世界が愛した料理人の映画専門家レビュー一覧

世界が愛した料理人

    当時スペイン史上最年少でミシュラン三ツ星シェフを獲得した料理人エネコ・アチャが、料理の神髄を探求するドキュメンタリー。最高の料理に必要なものや料理に込めるべき魂を求め和食に辿り着いた彼が、寿司店すきやばし次郎はじめ日本の名店をめぐっていく。エネコ・アチャがプロデュースするアスルメンディのほか、スペインのラサルテやサンパウ、フレンチのジョエル・ロブション、日本料理の龍吟、寿司店すきやばし次郎といった、ミシュランガイドで三ツ星を獲得したレストランが登場。
    • ライター

      石村加奈

      素材はいいのに、調理法を間違えたような残念な印象だ。史上最年少でミシュランの三ツ星を獲得したスペイン・バスク地方の料理人・エネコの「(料理における)魂とは何か」というロマンティックな問いと、世界最年長の三ツ星シェフ・小野二郎の達観した答え(感動的な人生訓!)がうまく呼応していない。
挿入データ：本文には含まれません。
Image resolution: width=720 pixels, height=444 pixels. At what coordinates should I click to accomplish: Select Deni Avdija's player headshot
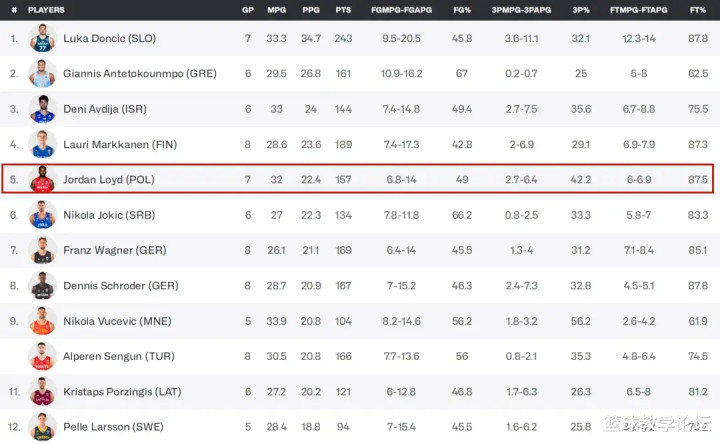click(x=42, y=109)
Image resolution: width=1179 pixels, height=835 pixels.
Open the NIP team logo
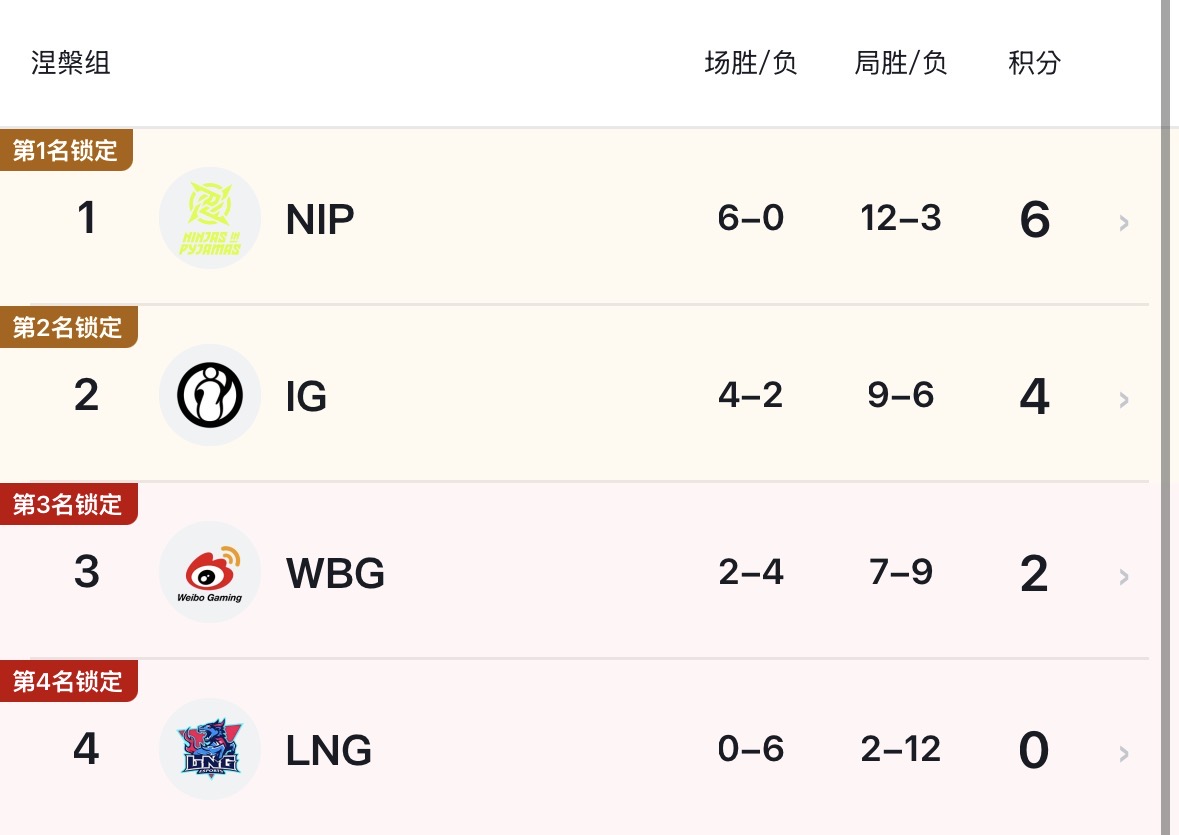[x=210, y=218]
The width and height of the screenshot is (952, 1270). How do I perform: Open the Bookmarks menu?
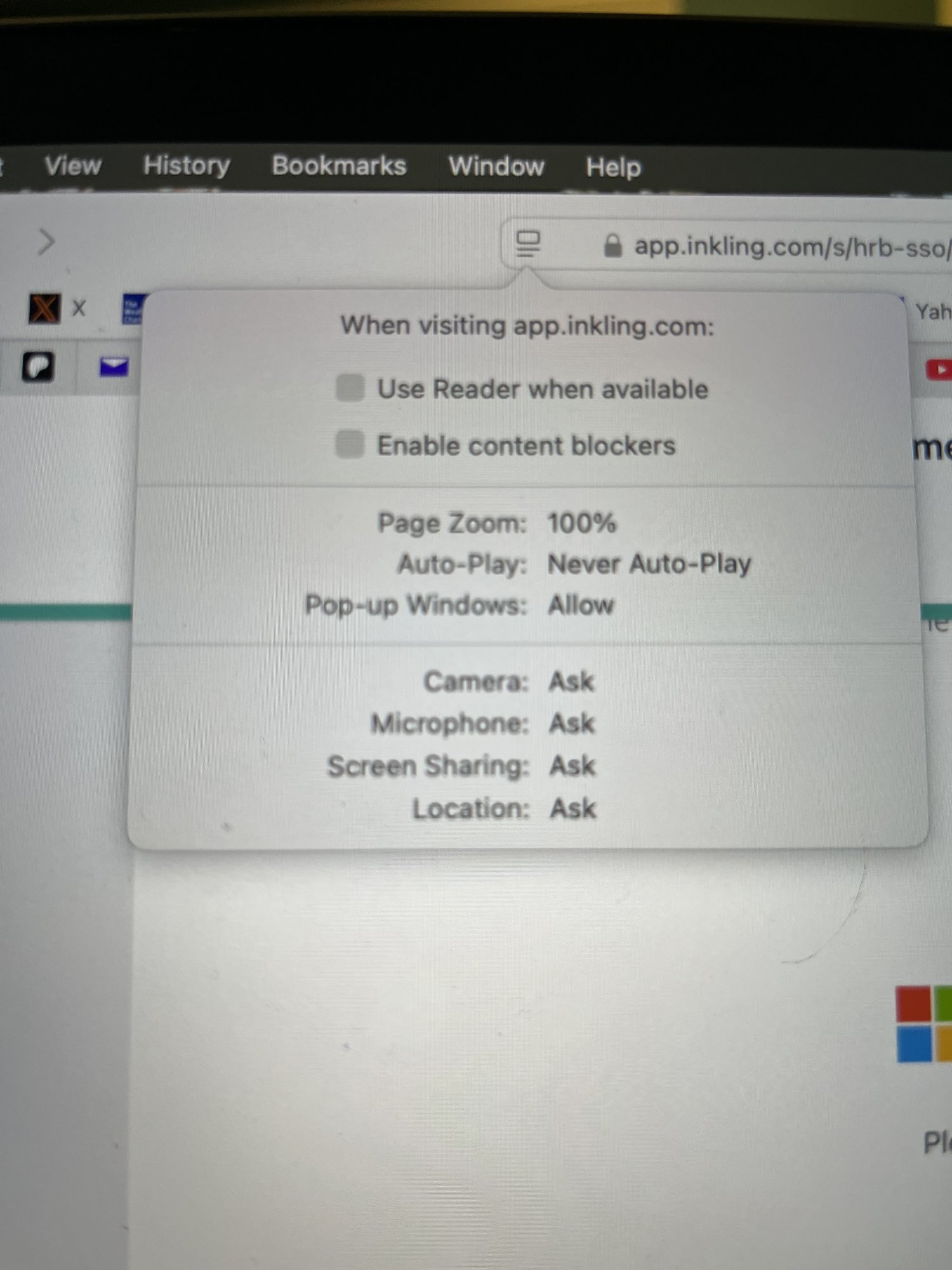(x=339, y=166)
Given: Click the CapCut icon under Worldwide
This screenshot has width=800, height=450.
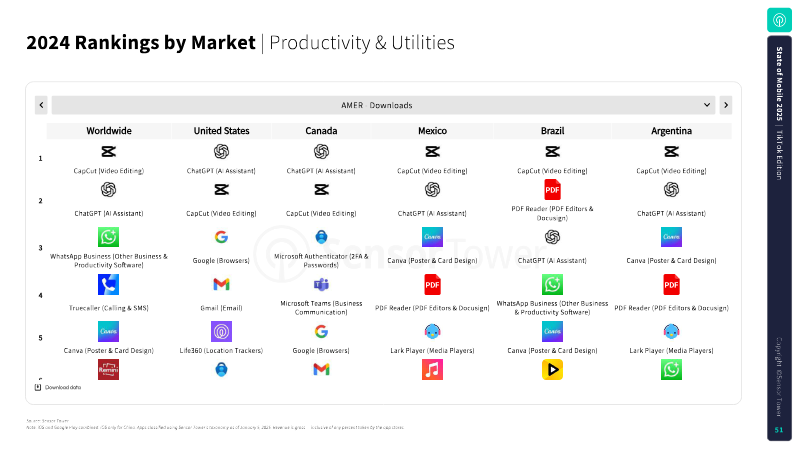Looking at the screenshot, I should 108,152.
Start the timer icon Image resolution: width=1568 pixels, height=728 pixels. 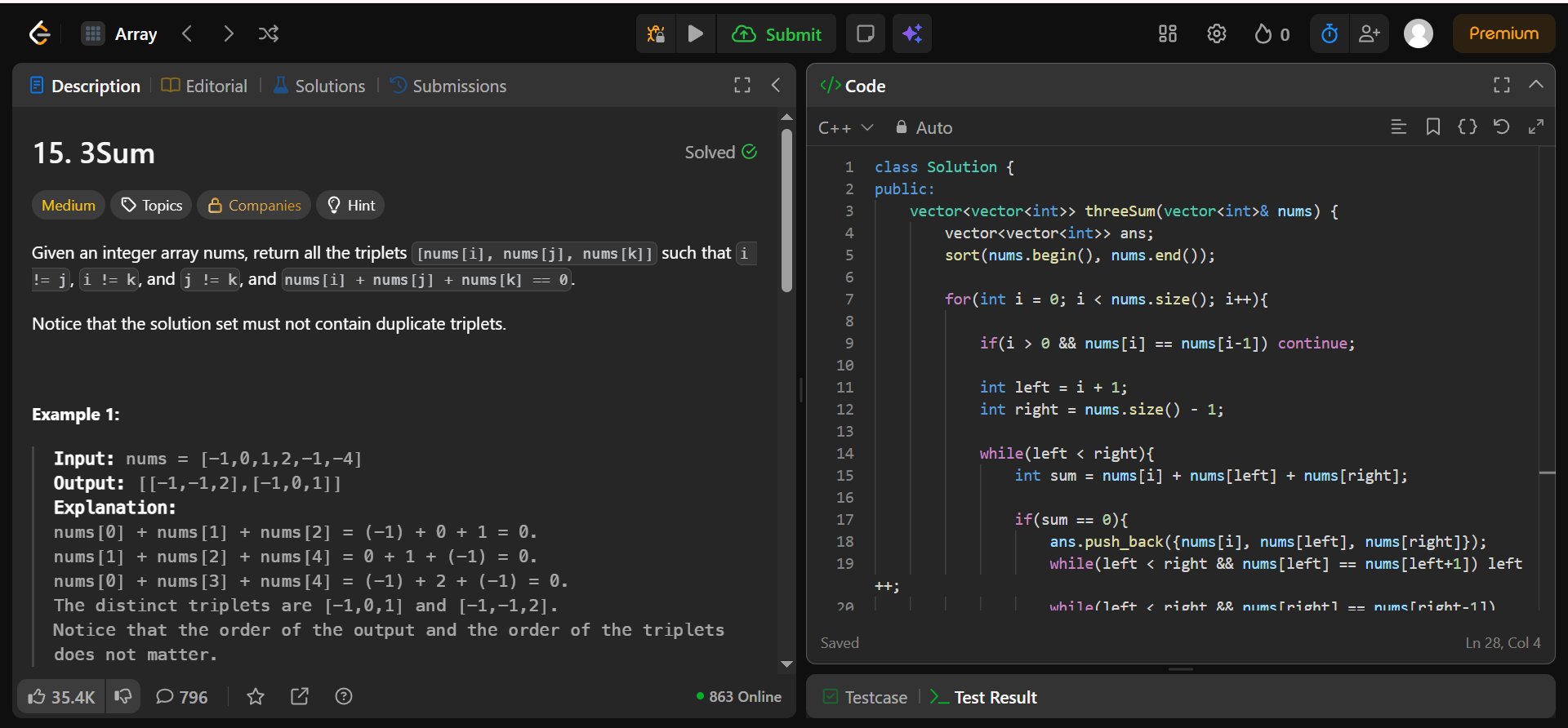1330,33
同じ日本料理人でも、山本征治や石田廣義夫婦の方が、エネコの疑問に率直に答えてくれたのではないか? と思う。斬新な編集も、それぞれの哲学を活かしきれず消化不良。もったいない。

    • 映像演出、映画評論

      荻野洋一

      バスク自治州の若きシェフ、エネコ・アチャのポジティブなオーラは見ていて気持ちがいい。彼の料理を食べたことはないが、彼の先輩ベラサテギの料理はバスクで食べたことがあり、素晴らしかった。2人で海中ワインセラーから引き揚げたチャコリ(バスクの微発泡白ワイン)を船上で試飲するシーンには同志的交感が満ちる。翻って日本ロケ分は平凡。「龍吟」を削ってでも「壬生」をもっと掘るべきだった。「すきやばし次郎」のパートは「二郎は鮨の夢を見る」の同工異曲の感が拭えない。

    • 脚本家

      北里宇一郎

      すきやばし次郎の映画は5年前に「二郎は鮨の夢を見る」があって。今回もその繰り返し的で、あまり新味はない。スペインの三ツ星レストランのシェフが登場して、そのワインや野菜づくりの取り組み方、料理に対する哲学などが語られる。なるほどと思う。だけど料理は見るものじゃなく口にするもの。いくら語っても、その味は届かない。そこを工夫するのが演出なのでは。なんだかカタログ映画というかBSの番組に見えてきて。スクリーンで観るにはもうひとつ奥深さが必要なのでは。